Recipients of the artist commissions are:
Les Monaghan
Les is interested in class, community, and representation. Previously a press photographer schooled in unambiguous imagery, he works by deconstructing the documentary method through successive projects; staging photographs with migrants assimilation(2006 – 2008), working with texts, the year long commission Aspirations Doncaster(2014) and the ACE funded The Desire Project(2015 - 2016), collaborating with others and re-contextualising,Relative Poverty (2016 - 2018). Works are often shown on a large scale engaging directly with the public.

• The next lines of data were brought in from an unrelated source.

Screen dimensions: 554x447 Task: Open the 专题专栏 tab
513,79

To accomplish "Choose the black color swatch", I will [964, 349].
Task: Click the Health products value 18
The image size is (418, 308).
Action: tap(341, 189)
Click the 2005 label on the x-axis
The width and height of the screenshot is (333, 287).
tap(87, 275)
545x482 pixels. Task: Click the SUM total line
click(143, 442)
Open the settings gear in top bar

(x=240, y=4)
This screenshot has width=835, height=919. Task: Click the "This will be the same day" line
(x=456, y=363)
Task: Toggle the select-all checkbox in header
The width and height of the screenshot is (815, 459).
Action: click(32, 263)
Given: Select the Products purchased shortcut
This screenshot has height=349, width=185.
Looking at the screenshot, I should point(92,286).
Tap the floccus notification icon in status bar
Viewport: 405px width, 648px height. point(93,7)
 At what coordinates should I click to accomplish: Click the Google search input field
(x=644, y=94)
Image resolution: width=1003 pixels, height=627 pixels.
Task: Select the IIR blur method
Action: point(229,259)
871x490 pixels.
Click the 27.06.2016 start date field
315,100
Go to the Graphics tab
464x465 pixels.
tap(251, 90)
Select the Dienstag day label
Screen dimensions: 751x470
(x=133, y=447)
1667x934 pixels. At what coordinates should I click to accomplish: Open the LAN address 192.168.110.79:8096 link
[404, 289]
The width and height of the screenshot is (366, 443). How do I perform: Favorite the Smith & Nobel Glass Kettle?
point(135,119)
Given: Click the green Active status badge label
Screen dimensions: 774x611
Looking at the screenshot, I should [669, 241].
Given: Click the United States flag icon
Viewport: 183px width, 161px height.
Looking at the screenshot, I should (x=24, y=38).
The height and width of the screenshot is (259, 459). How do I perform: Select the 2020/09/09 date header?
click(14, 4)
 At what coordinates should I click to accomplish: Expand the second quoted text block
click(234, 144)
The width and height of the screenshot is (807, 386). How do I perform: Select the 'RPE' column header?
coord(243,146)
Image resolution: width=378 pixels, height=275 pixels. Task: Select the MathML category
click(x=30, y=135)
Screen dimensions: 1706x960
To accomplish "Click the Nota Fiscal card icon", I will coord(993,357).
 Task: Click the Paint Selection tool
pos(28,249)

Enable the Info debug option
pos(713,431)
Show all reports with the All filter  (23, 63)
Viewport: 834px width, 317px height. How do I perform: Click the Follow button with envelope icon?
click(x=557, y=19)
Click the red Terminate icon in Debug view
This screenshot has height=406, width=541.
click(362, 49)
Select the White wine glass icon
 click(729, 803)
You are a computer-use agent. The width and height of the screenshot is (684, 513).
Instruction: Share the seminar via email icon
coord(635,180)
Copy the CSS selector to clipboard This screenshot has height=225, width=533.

http://www.relativepoverty.org/
Joe Cotgrave
Joseph Cotgrave’s practice explores personal narratives, as a young gay man living with HIV. He engages with audiences to create meaningful conversation surrounding issues relating to the virus. His practice aims to highlight and subsequently reduce the stigma that exists for people living with HIV, particularly amongst at-risk groups. Personally, the work provides Joe with a space in which to comprehend his experience of HIV diagnosis, stigma and trauma, and to reconcile those issues visually, in collaboration with audiences. As audiences navigate site-specific installations they are confronted with a juxtaposing commentary of HIV, traditional narratives compete with contemporary experiences. And, as they do so they are provided greater understanding of HIV. This understanding transforms how audiences engage, not only with the work, but also with the artist.
https://www.josephcotgrave.uk/home
A second edition of the journal is due to be published in Summer 2021.